MLB.com reports, “there is one club with local revenues that are less than 8 percent of the local revenues generated by the top club and less than 18 percent of the industry average.” Baseball’s solution is to axe the low-revenue franchise, not to question whether the revenues are properly apportioned.
Asked if Tuesday was a sad day for baseball, Selig answered, “If that’s true, then every industry in America that makes adjustments has a sad day,” as if baseball were like most industries rather than a legalized cartel under which all of the market participants can agree to buy out two of the firms and embargo whole cities and their inhabitants from enjoying their product.
“The fact is we’ve always said we have problems, and problems have to be dealt with. We can’t make believe they don’t exist. Are the solutions sometimes more painful than we’d like? Yes. If anything, (deciding to contract two teams) shows you how committed we are to solving our problems,” Selig said.
But contrary to Selig’s professed belief that baseball is confronting its problems, what contraction really demonstrates is that Selig and baseball’s owners are either oblivious to, in denial of, or helpless to treat the revenue disparity that ails the sport’s economic health.

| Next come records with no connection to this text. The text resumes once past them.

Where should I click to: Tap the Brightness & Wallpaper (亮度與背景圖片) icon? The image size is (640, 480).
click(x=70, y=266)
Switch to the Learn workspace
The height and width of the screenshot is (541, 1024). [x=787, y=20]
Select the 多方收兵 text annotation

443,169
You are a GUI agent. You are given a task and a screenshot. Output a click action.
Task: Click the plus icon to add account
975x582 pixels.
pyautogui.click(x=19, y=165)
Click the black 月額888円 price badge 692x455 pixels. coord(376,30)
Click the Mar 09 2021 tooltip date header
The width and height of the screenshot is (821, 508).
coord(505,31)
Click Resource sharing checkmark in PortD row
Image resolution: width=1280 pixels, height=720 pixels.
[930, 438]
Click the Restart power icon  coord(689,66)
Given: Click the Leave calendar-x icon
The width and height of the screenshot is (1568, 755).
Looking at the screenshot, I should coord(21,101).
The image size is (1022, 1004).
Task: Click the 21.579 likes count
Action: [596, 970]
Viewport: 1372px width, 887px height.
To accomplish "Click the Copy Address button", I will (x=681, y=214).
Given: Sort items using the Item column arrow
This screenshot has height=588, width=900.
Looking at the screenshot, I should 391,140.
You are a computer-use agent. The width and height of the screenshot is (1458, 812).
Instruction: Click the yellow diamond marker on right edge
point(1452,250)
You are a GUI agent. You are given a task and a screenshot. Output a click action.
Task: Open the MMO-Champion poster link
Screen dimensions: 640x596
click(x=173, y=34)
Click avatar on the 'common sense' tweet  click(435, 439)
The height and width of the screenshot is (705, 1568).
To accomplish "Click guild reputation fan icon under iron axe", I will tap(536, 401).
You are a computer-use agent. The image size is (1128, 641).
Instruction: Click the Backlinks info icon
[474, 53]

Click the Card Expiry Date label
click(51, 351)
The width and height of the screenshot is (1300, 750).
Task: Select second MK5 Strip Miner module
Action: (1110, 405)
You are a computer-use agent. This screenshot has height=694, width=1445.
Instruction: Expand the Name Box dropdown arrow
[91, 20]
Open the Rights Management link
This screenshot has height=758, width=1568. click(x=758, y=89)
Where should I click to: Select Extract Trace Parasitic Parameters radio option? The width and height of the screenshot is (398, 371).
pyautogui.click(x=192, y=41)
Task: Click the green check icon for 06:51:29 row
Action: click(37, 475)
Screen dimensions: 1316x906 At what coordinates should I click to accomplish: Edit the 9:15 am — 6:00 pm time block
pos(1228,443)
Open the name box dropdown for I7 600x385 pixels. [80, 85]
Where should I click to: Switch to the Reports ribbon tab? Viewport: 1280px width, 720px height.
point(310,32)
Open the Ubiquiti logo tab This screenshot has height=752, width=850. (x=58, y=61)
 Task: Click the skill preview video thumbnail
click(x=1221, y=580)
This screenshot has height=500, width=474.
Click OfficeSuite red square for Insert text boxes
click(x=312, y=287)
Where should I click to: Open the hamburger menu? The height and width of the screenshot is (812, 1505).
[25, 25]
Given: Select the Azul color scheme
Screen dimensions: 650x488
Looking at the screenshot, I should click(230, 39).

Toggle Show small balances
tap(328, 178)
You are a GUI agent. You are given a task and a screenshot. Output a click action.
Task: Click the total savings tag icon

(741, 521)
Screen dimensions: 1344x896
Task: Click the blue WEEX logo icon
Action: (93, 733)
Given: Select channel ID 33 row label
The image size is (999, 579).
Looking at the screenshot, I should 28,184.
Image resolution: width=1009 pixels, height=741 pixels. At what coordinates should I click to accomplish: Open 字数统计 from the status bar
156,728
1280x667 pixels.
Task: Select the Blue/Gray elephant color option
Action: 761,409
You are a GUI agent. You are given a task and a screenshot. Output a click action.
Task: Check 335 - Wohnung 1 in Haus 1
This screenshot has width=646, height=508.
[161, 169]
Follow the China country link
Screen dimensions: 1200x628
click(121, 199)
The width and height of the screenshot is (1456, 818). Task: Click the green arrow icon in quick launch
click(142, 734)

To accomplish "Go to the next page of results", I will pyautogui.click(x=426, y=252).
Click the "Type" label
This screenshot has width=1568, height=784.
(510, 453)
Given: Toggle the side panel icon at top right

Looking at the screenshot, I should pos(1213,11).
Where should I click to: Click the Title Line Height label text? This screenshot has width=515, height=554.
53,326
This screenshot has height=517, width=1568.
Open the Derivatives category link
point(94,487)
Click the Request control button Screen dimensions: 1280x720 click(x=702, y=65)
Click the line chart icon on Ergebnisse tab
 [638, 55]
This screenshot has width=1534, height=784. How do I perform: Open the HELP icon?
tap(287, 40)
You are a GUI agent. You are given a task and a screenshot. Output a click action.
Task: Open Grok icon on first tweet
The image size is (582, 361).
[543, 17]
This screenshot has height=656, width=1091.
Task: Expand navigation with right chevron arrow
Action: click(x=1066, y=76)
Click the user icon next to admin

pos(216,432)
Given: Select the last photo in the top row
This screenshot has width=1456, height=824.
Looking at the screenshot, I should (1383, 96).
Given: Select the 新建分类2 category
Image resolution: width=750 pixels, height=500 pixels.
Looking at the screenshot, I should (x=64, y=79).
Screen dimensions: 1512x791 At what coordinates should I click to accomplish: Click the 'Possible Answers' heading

Nor will the elimination of two 40-man rosters ingratiate the owners to the Players’ Association in the upcoming collective bargaining process. The owners might try to buy off the players with additional roster spots on the surviving teams, but those will not be equal to starting positions. It has been argued that this is a negotiating tactic with the union. If so, then the owners are off to an auspicious beginning in hindering a settlement.
Seven years ago, Selig presided over the cancellation of the World Series for the first time since 1903. Now baseball will scale back its operations and eliminate franchises for the first time since 1899. Way to make history again, Bud.